Update the data below by replacing "image size" with "image dimensions" wherever it appears, keeping everything else the same. Leave the pictures out of your answer.
━━━ Records for this task
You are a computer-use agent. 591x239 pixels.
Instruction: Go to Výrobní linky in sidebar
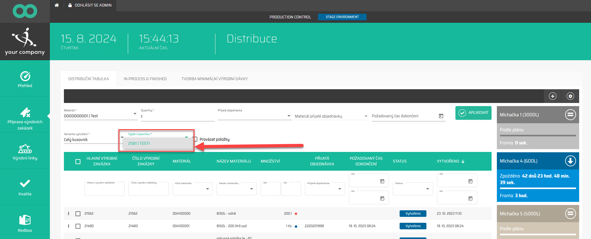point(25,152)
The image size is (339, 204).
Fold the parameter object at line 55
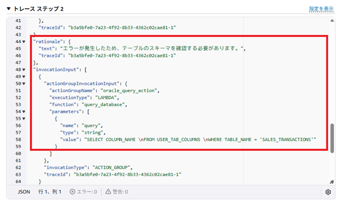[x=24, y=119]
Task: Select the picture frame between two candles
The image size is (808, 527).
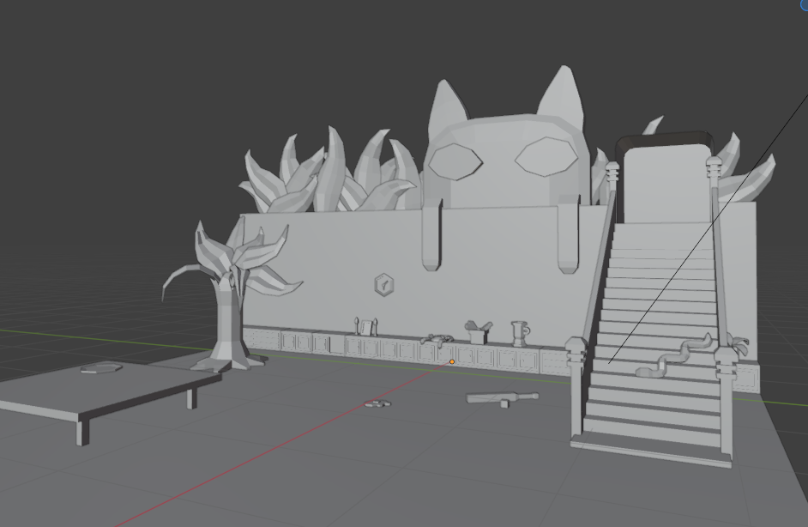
━━━━━━
Output below ->
You are a computer-use agent. 591x239 pixels.
Instruction: Go to Výrobní linky in sidebar
point(25,152)
The image dimensions is (339, 204).
Fold the parameter object at line 55
[x=24, y=119]
Task: Select the picture frame between two candles
The image dimensions is (808, 527).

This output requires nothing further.